The exercise. Please return the data below word for word, from its first line up to and including the line that contains "1567x784 pixels. (1196, 377)".

Dataset content.
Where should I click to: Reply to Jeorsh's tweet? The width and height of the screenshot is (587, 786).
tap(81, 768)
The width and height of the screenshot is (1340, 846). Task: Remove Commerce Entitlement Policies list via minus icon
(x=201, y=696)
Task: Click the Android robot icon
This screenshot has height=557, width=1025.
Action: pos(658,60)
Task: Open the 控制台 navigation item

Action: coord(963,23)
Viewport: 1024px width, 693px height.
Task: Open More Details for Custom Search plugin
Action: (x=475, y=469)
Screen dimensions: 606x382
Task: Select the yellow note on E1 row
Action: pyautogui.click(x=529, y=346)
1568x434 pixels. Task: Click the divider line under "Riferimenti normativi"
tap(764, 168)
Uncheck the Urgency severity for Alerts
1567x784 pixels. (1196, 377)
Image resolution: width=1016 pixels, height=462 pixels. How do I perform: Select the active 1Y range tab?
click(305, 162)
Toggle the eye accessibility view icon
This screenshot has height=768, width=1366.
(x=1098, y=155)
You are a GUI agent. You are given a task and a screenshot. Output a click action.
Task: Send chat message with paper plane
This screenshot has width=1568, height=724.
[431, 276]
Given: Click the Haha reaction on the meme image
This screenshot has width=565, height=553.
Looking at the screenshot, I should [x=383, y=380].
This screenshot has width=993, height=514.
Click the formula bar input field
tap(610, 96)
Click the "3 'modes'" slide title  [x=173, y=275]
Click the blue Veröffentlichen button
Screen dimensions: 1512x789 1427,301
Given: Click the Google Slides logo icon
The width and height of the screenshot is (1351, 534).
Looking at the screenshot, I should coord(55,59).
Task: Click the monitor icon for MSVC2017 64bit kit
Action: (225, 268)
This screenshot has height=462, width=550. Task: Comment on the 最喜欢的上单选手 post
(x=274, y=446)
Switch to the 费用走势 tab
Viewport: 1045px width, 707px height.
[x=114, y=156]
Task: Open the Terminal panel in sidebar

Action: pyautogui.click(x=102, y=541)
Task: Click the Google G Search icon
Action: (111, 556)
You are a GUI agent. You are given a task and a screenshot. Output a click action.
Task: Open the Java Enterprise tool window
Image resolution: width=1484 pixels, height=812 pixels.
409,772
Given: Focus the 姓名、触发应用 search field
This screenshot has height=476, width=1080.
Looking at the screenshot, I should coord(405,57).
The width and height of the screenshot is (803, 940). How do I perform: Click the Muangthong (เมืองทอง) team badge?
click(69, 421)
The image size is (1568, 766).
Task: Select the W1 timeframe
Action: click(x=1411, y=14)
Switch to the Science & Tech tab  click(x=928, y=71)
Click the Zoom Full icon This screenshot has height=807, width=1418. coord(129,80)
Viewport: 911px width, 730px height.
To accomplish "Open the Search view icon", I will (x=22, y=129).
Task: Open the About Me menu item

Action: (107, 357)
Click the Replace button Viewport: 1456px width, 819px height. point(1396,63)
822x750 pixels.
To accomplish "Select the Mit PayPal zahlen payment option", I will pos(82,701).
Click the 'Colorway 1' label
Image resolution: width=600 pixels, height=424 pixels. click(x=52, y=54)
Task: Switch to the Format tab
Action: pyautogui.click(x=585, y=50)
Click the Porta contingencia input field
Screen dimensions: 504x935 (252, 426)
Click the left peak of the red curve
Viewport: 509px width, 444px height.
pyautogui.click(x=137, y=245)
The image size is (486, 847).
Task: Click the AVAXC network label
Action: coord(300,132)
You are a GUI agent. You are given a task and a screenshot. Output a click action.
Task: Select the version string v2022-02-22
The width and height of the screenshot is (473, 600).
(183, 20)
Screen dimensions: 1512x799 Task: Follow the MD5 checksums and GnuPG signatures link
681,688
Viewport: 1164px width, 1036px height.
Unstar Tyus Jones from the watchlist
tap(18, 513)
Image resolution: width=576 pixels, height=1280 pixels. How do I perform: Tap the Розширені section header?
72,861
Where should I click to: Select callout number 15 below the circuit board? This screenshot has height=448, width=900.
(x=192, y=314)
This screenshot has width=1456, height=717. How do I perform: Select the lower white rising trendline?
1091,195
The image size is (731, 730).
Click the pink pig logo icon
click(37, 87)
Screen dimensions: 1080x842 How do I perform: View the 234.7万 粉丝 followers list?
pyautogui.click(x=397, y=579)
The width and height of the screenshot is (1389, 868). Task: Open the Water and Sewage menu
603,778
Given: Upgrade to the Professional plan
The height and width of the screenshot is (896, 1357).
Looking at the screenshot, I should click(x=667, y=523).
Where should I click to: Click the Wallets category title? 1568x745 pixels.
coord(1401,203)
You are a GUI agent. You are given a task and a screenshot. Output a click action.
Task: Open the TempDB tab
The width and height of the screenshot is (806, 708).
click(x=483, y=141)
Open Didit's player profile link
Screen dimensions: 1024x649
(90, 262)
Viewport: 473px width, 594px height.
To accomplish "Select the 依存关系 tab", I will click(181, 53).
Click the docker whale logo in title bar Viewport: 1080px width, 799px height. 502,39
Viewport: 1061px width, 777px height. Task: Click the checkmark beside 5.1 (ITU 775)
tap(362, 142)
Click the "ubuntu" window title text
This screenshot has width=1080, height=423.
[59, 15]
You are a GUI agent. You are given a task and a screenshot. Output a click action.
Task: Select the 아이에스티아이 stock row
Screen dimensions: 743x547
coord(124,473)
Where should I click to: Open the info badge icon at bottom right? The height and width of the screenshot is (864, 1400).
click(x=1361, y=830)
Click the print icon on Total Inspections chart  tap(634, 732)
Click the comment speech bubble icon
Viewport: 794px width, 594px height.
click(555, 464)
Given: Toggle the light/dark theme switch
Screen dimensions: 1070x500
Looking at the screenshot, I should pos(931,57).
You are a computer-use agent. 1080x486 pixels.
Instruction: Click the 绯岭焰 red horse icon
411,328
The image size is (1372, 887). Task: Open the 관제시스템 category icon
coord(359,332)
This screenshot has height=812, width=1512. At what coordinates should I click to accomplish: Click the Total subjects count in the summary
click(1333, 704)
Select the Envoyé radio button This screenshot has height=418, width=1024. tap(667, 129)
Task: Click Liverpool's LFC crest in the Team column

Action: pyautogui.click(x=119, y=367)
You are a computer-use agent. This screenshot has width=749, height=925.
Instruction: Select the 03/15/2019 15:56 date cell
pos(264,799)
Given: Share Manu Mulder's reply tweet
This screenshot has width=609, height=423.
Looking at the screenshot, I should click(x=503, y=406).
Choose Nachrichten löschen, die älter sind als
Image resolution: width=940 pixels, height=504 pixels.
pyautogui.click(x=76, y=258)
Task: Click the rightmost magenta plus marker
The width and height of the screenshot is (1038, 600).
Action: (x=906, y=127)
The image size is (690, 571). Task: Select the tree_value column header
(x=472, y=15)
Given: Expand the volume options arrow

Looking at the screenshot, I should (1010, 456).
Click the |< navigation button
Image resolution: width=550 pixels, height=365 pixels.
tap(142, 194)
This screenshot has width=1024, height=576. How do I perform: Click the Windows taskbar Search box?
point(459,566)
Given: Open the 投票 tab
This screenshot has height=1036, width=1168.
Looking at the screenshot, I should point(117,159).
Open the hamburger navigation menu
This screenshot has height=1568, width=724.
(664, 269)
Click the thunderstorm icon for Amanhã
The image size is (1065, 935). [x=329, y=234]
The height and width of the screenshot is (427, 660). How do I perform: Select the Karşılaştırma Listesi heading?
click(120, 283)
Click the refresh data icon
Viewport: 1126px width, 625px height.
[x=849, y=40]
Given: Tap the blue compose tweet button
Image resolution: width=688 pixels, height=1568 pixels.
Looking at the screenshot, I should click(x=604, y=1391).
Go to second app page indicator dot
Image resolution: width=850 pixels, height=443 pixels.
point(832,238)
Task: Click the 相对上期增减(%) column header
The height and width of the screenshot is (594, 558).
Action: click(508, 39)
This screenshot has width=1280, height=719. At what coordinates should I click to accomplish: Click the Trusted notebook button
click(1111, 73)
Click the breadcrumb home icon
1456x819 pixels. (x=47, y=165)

Right answer.
Where should I click to: Reply to Jeorsh's tweet? The width and height of the screenshot is (587, 786).
tap(81, 768)
The width and height of the screenshot is (1340, 846). Task: Remove Commerce Entitlement Policies list via minus icon
(x=201, y=696)
Task: Click the Android robot icon
This screenshot has height=557, width=1025.
Action: pos(658,60)
Task: Open the 控制台 navigation item

Action: coord(963,23)
Viewport: 1024px width, 693px height.
Task: Open More Details for Custom Search plugin
Action: (x=475, y=469)
Screen dimensions: 606x382
Task: Select the yellow note on E1 row
Action: pyautogui.click(x=529, y=346)
1568x434 pixels. Task: Click the divider line under "Riferimenti normativi"
tap(764, 168)
Uncheck the Urgency severity for Alerts
1567x784 pixels. (1196, 377)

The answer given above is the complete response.